-------- SOURCE TEXT --------

The painting is a low-resolution image and is in no way fully representative of the original piece. Mondrian, a superb talent; this is meant in tribute to his work, not a “snatch and grab.” Peace, Amy
All of us who know Joseph Harker and read his work are impressed. Floored. Gobsmacked. Delighted. Pick a positive adjective and it fits, including “horny”! His pen name fascinates me; I believe “Harker” must come from Mary Shelley, which pleases me no end. I love her work. Much of Joseph’s work could translate into other times, and so my poem reflects how I imagine him, having never seen him.
I had promised J. a poem for his birthday BUT then that manhole cover was put on top of my head and gravity, oy, gravity… in other words, depression set in and I was unable to write. I wrote this BEFORE the depression. THAT’S how depressed I was; I didn’t even post it.

-------- INFORMATION SUPPLIED --------

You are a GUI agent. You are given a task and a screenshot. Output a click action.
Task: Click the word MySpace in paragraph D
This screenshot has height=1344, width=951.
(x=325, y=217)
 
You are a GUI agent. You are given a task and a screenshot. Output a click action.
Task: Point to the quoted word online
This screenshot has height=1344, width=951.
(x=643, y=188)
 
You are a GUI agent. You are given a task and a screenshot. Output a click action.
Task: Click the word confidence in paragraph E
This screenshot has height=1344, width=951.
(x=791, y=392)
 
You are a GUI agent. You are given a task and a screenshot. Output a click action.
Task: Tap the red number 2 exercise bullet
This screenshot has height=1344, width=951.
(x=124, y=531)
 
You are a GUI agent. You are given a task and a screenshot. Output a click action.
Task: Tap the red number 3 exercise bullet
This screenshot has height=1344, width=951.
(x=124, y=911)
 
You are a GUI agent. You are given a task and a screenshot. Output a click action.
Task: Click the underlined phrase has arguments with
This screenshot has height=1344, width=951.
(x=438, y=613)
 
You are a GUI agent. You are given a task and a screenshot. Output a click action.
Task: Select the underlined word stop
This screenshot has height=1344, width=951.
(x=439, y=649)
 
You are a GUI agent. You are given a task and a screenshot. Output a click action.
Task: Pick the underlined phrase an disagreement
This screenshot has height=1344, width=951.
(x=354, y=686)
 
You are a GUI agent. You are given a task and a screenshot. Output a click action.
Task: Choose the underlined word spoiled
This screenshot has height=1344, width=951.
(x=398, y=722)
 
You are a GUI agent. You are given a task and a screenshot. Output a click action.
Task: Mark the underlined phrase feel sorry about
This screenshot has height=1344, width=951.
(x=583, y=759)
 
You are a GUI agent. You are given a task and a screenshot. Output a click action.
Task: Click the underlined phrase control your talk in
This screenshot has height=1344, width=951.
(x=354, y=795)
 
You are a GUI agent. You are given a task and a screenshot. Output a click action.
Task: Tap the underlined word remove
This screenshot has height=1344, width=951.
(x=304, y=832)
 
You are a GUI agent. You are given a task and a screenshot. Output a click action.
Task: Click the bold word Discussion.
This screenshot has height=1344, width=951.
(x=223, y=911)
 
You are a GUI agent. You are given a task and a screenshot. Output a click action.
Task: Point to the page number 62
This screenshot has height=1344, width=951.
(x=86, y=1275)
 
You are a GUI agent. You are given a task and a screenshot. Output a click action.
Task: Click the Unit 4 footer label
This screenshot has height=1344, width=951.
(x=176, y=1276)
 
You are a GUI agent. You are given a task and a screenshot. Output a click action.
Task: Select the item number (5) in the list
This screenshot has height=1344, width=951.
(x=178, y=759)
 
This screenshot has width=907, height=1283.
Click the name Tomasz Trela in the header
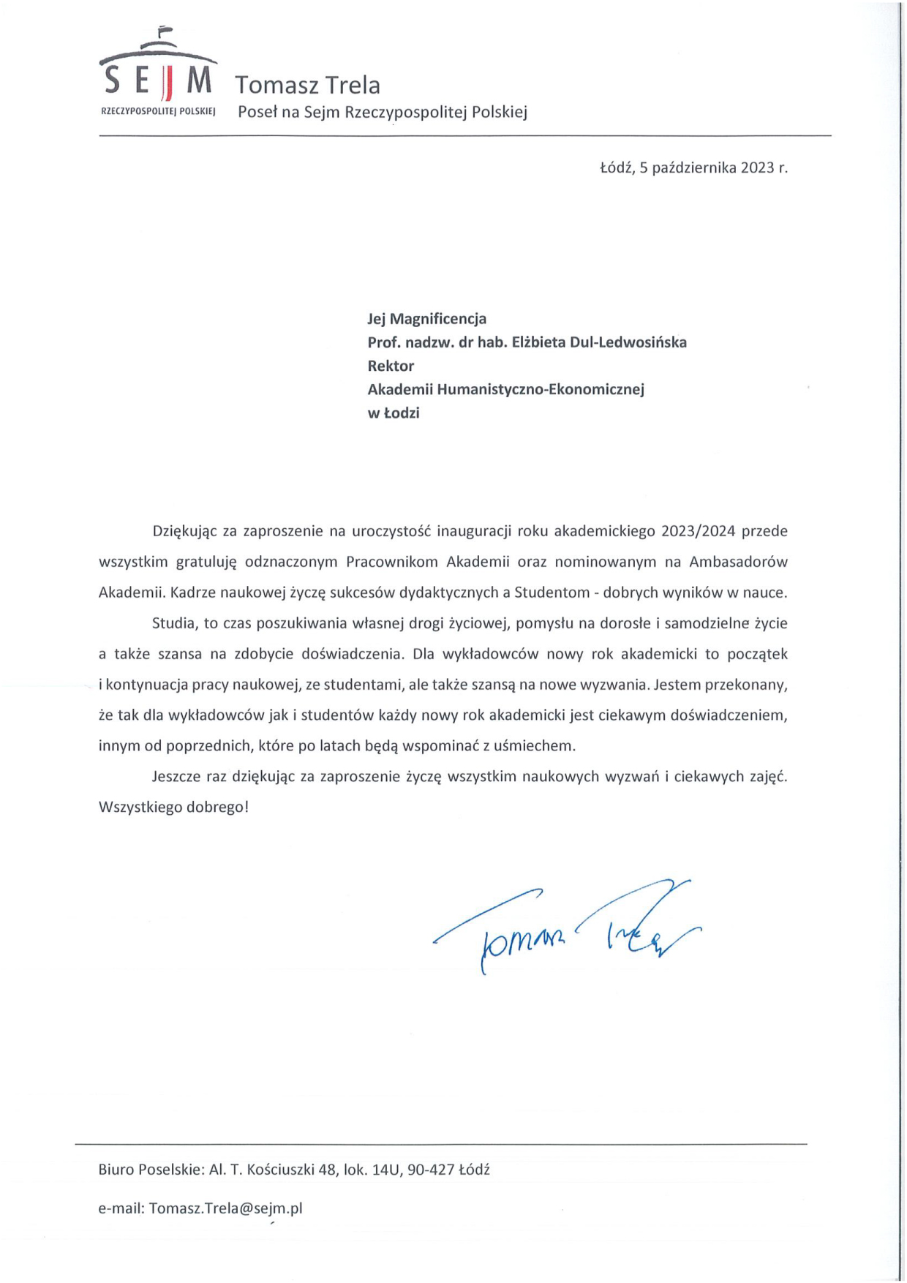tap(307, 85)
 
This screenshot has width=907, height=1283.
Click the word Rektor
tap(391, 366)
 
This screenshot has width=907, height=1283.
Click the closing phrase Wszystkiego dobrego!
tap(173, 808)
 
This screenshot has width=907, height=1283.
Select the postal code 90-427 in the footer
tap(432, 1170)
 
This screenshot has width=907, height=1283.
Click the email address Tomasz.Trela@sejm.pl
tap(225, 1208)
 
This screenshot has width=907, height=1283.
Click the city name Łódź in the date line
tap(616, 168)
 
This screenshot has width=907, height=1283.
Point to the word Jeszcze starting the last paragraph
tap(178, 777)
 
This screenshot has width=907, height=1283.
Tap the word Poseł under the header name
tap(255, 113)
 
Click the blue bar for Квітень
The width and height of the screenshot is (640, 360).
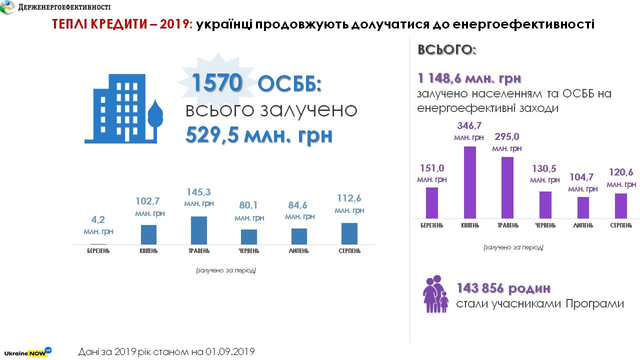[148, 234]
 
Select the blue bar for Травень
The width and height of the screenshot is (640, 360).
[199, 230]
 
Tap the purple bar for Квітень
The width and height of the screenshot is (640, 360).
[470, 182]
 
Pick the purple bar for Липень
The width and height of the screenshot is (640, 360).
[583, 208]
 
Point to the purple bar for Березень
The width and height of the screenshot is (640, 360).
[432, 202]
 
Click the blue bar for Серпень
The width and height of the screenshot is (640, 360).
[350, 233]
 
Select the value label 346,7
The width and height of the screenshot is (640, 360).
[469, 126]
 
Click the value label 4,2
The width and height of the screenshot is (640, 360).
[98, 220]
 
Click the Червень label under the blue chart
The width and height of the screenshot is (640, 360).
[248, 250]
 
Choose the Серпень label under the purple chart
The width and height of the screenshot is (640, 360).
[620, 225]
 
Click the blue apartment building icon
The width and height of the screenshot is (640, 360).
[124, 110]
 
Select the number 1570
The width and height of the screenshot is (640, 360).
[216, 83]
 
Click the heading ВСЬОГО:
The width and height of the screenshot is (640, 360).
[447, 50]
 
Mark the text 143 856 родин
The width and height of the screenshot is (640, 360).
[504, 288]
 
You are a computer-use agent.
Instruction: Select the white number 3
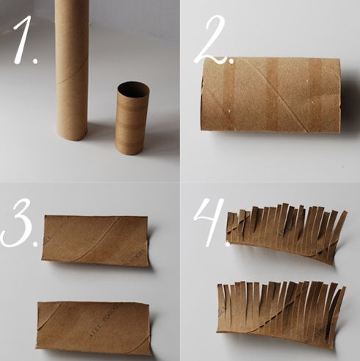coord(18,223)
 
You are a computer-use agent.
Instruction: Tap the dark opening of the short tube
coord(133,89)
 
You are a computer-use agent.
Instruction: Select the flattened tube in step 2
coord(270,95)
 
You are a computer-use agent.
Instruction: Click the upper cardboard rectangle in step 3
coord(95,240)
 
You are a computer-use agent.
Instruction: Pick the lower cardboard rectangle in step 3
coord(93,328)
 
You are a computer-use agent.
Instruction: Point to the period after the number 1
coord(36,60)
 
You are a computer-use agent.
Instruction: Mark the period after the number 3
coord(35,243)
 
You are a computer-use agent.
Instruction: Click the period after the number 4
coord(228,243)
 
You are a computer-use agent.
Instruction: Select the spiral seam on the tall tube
coord(72,76)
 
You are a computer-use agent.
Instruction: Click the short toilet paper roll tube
coord(132,118)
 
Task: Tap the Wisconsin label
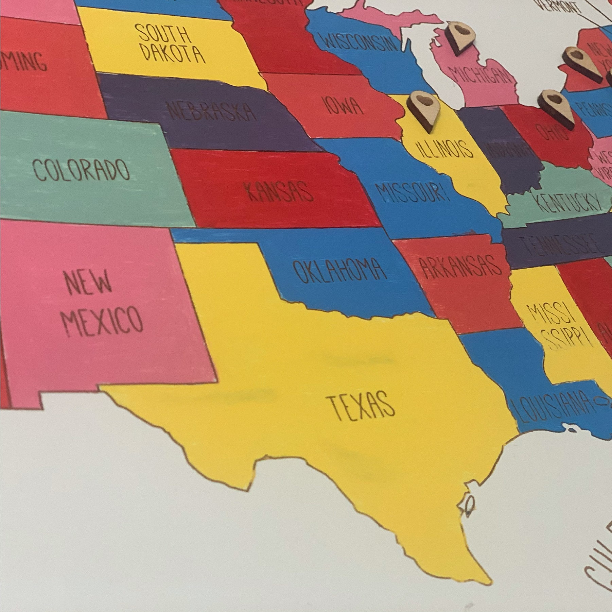[x=359, y=42]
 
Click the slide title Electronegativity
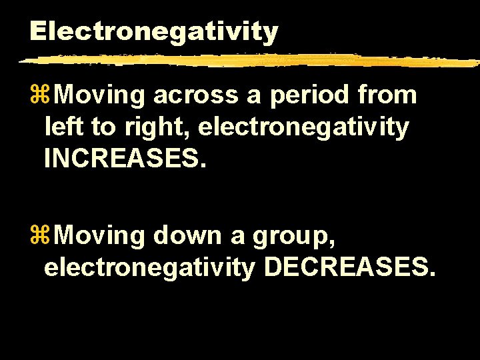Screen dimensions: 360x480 [153, 31]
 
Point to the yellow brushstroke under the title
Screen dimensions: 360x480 [247, 61]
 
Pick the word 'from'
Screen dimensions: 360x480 [387, 96]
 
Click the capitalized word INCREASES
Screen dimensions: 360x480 [122, 159]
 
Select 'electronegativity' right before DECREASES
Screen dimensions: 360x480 [149, 267]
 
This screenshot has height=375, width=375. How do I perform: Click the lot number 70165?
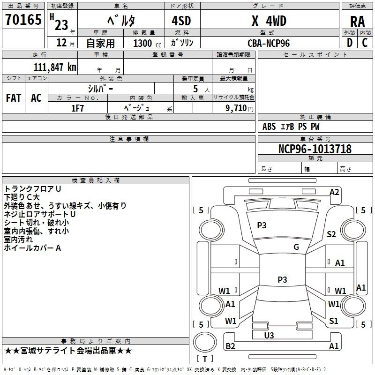[x=23, y=20]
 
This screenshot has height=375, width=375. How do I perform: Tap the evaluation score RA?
[x=357, y=22]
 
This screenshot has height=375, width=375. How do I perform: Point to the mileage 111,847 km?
[x=55, y=68]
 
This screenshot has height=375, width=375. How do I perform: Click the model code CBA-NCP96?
[x=269, y=43]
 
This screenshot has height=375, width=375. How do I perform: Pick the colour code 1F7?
[x=77, y=108]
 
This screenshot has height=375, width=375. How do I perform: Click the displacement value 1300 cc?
[x=145, y=43]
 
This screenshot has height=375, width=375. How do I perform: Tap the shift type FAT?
[x=14, y=98]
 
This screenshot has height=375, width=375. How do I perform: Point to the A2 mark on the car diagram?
[x=334, y=192]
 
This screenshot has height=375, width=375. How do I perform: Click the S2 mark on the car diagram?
[x=331, y=234]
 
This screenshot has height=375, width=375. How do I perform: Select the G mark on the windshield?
[x=296, y=247]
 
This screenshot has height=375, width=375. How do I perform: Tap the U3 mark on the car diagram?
[x=269, y=335]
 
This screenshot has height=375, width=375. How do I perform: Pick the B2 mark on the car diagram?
[x=230, y=346]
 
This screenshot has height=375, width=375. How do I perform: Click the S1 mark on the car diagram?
[x=334, y=321]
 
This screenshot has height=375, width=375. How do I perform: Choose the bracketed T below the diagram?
[x=205, y=359]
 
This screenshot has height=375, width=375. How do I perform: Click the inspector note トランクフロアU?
[x=32, y=189]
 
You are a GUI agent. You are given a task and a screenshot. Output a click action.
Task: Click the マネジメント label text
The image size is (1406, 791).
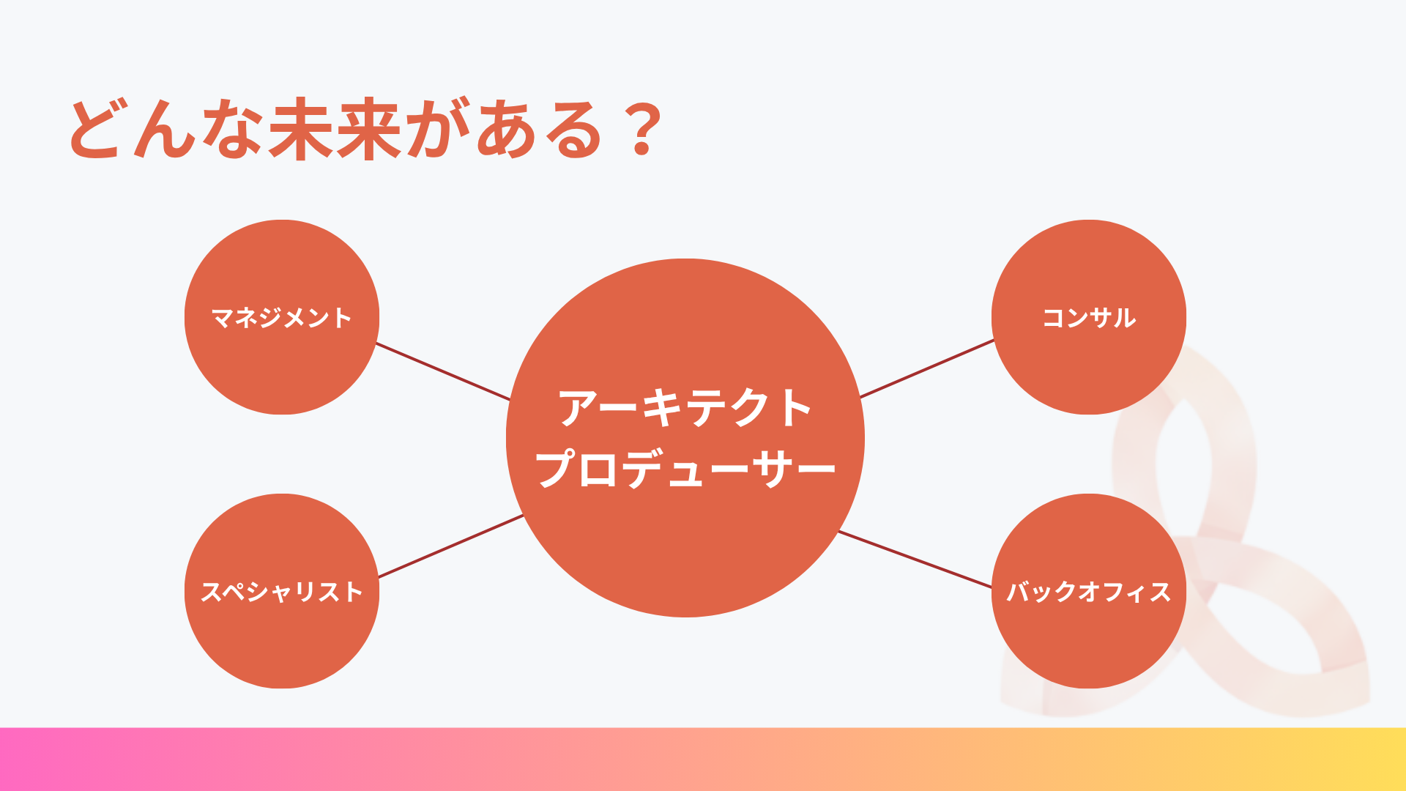(282, 318)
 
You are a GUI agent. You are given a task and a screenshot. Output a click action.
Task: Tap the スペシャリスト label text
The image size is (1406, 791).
(282, 592)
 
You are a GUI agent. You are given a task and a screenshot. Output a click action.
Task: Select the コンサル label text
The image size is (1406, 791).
(1089, 318)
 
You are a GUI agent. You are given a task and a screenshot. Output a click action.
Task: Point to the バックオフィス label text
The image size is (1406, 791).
(1089, 592)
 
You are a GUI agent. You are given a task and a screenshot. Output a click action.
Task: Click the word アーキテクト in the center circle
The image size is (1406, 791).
(685, 407)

--------

> SET OF TASKS
1) From the text about Mondrian and the poem for Joseph Harker, reproduce the passage from "The painting is" to "never seen him.".
2) In the text about Mondrian and the poem for Joseph Harker, list the adjectives that describe readers of Joseph Harker's work, from "All of us who know Joseph Harker" up to "Pick a positive adjective".
3) Answer from the text about Mondrian and the poem for Joseph Harker:
(a) Whose work is the painting meant as a tribute to?
(b) Where does the writer believe the name "Harker" comes from?
(c) What had the writer promised J. for his birthday?

> TASK-BY-TASK ANSWERS
1)
The painting is a low-resolution image and is in no way fully representative of the original piece. Mondrian, a superb talent; this is meant in tribute to his work, not a “snatch and grab.” Peace, Amy
All of us who know Joseph Harker and read his work are impressed. Floored. Gobsmacked. Delighted. Pick a positive adjective and it fits, including “horny”! His pen name fascinates me; I believe “Harker” must come from Mary Shelley, which pleases me no end. I love her work. Much of Joseph’s work could translate into other times, and so my poem reflects how I imagine him, having never seen him.

2)
impressed
floored
gobsmacked
delighted

3)
(a) Mondrian's
(b) Mary Shelley
(c) A poem